For a couple of decades now Robert Keeley’s name has largely been synonymous with his great-sounding takes on the rare old Ross Compressor pedal, but in the last year Keeley has worked hard to change that: He’s modified and downsized many previous designs, explored more eye-grabbing visuals, and released around 20 new pedals—many of which prove that he’s as interested as newer pedal outfits in exploring unusual sounds. The DynaTrem is a perfect example of the latter. While its name and amp-grille graphics might convey a stomp aiming for classic-voiced, amp-style tremolo, the DynaTrem has loftier, weirder goals.

Delta, Delta, Sum
The “Dyna” part of the new Keeley’s moniker isn’t just some ’70s-style way of saying “It sounds groovy, man.” It’s telling you that the effect responds to input dynamics by mapping either rate or depth to the volume of your playing. The DynaTrem serves up this dynamic responsiveness in two modes (selectable via a 3-way toggle) and via four knobs: depth, rate, shape/reverb, and level. The way this is communicated on the pedal’s face may conjure fond memories/nightmares/cold sweats from past geometry, trigonometry, and/or calculus courses, depending on your tolerance for such horrors: All three mode labels use a Greek character—either Δ (Delta) or Σ (Sigma)—in an effort to succinctly communicate the chosen function’s basic gist. Δ (which means “4” in math, according to Prof.

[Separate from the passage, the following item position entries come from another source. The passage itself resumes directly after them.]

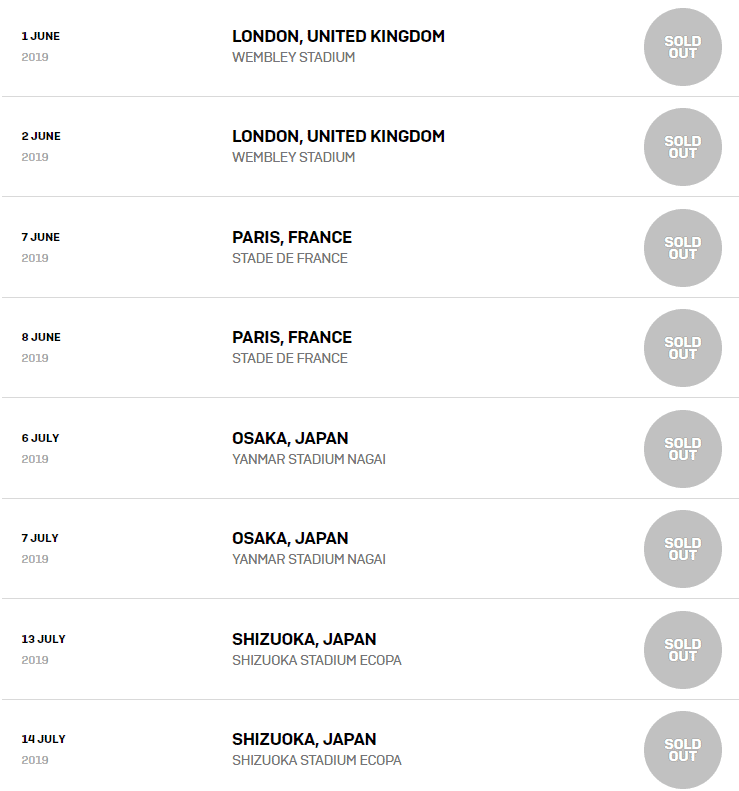Open the 2 June London, United Kingdom heading
739x791 pixels.
point(338,136)
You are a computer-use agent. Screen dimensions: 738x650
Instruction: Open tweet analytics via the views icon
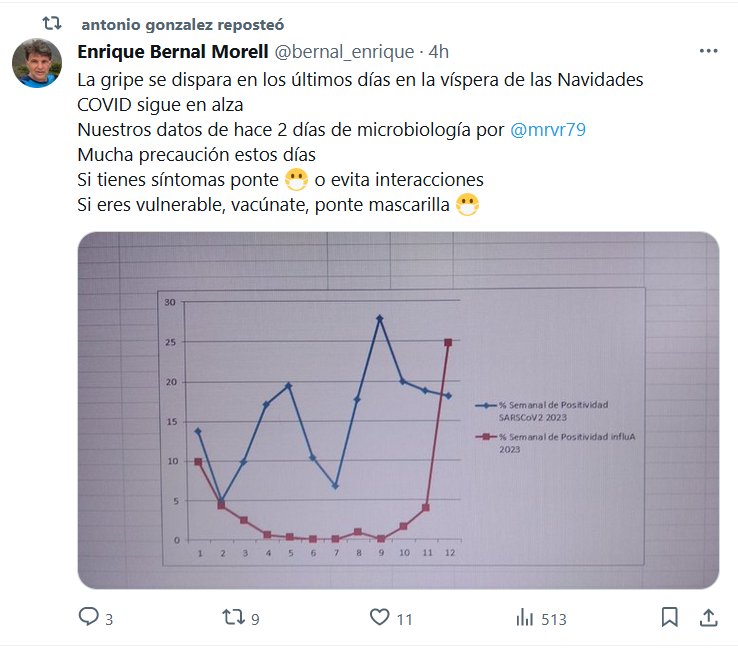click(x=525, y=618)
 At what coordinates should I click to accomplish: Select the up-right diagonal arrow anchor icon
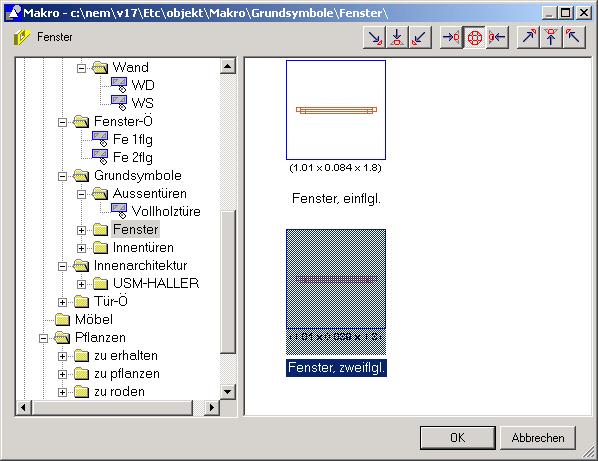pyautogui.click(x=529, y=37)
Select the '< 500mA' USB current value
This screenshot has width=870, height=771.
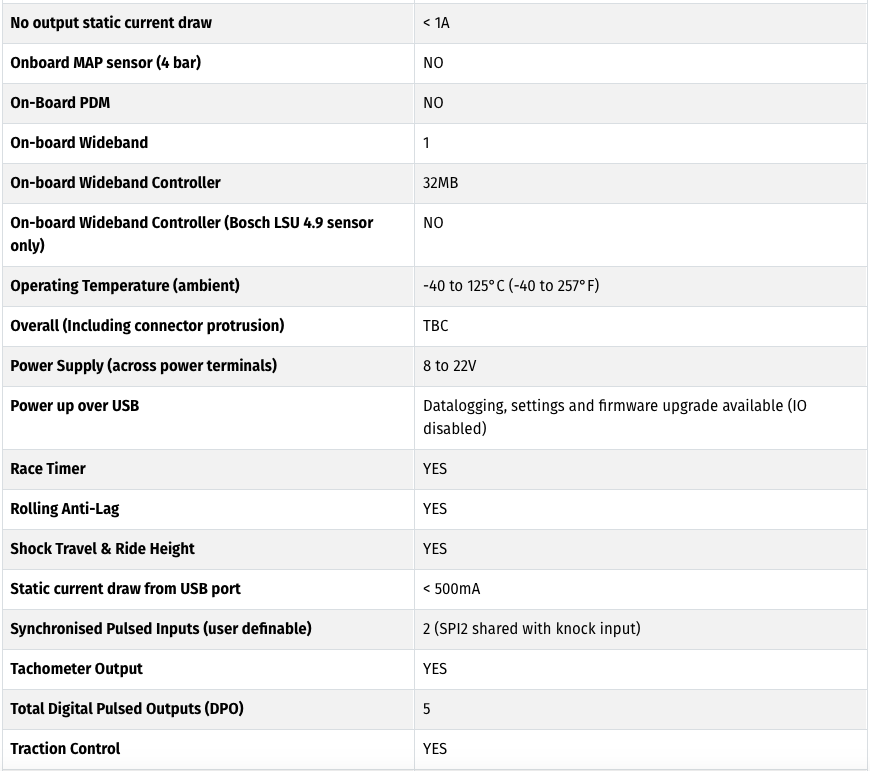point(451,589)
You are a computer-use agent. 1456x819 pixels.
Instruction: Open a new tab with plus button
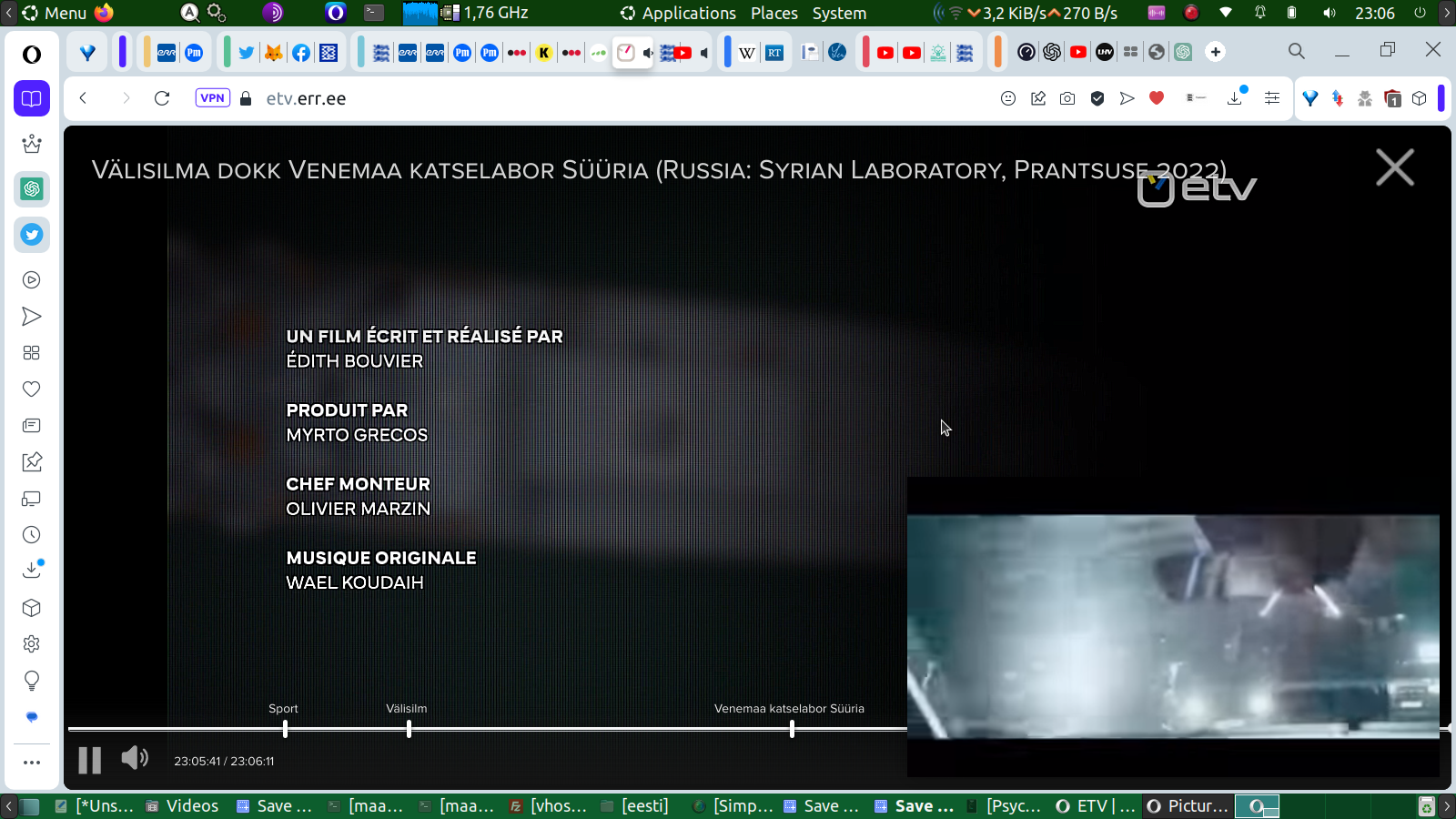click(x=1216, y=52)
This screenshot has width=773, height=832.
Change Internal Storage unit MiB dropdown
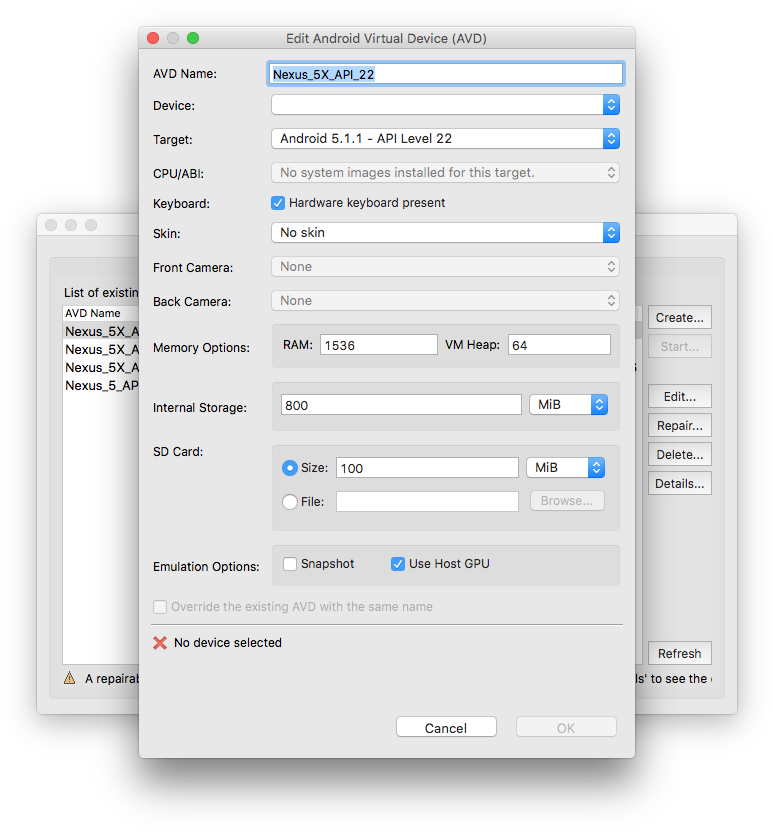[x=569, y=405]
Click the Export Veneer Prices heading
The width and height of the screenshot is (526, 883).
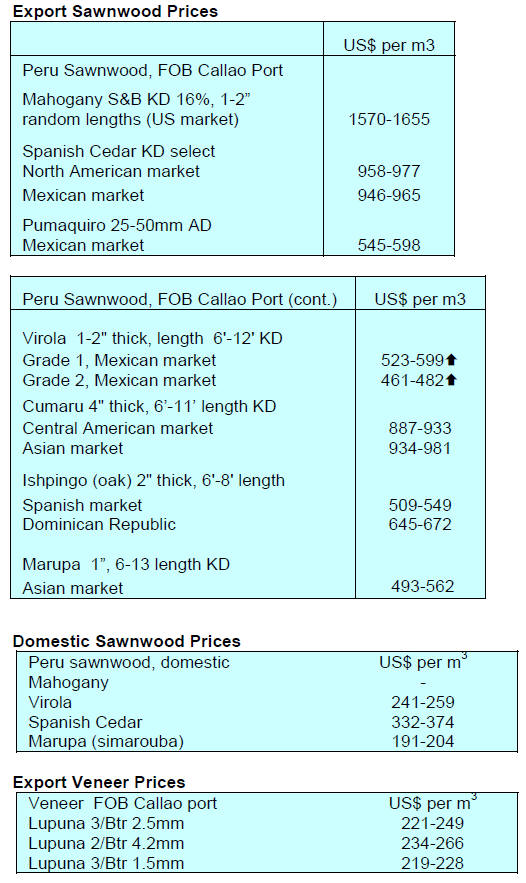[99, 782]
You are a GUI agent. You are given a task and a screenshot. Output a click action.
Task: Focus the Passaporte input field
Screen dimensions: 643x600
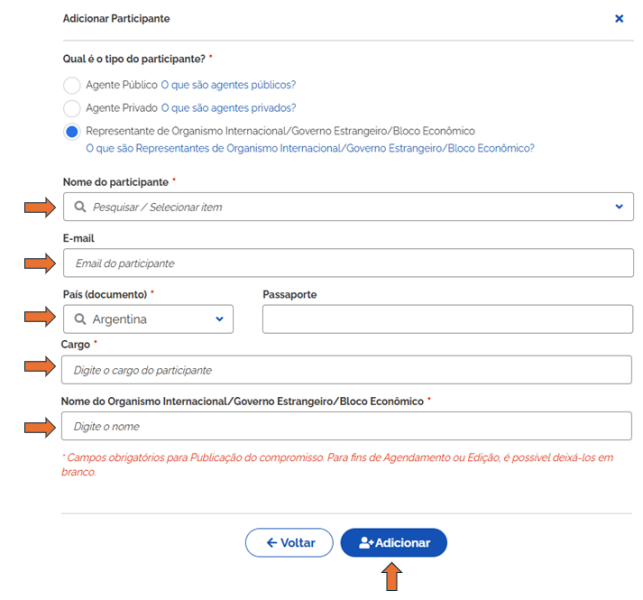tap(447, 319)
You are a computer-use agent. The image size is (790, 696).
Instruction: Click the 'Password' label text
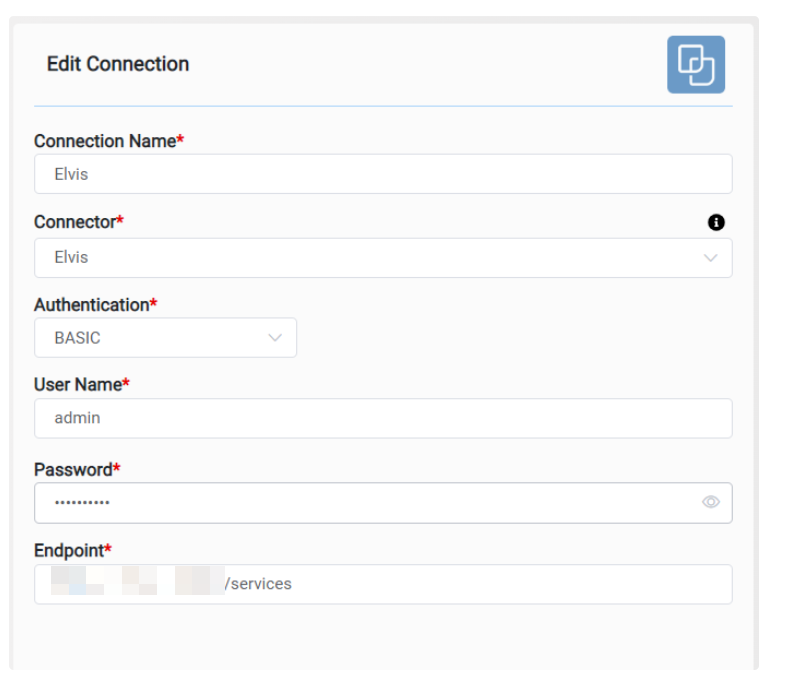pos(73,469)
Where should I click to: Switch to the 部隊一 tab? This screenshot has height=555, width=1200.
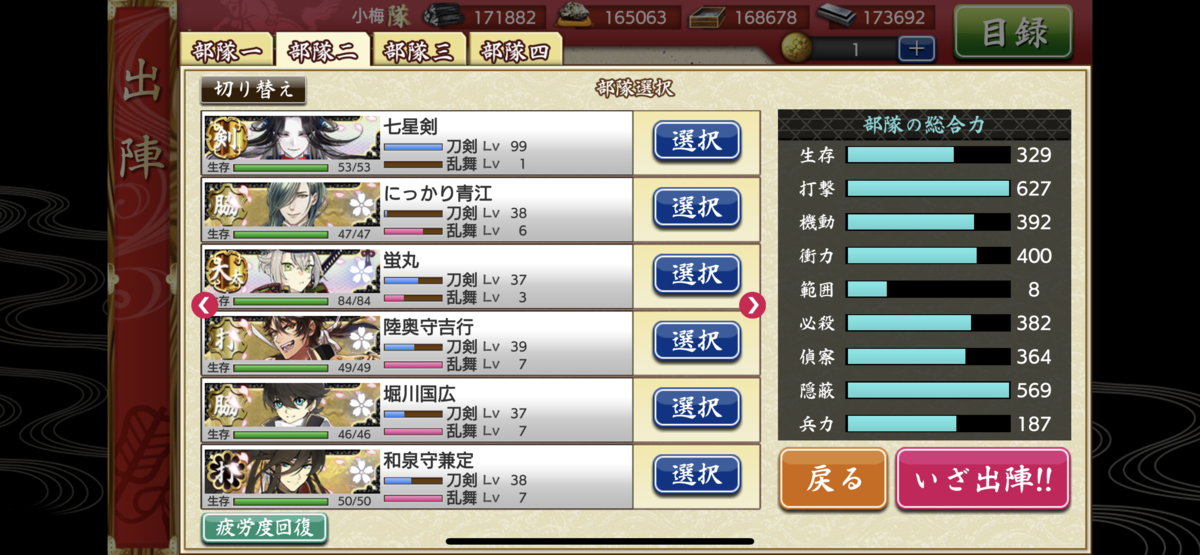click(x=229, y=50)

Wikipedia) seems to refer to the four waveforms you can select using the shape knob in ΔD and ΔR modes. I’m no engineer, but I presume ΣNT mode’s “Σ” character (which means “sum”) refers to how this mode sums rate and depth values, and/or the fact that here there’s an added reverb effect. (In this mode, shape/reverb governs reverb level rather than selecting waveform.)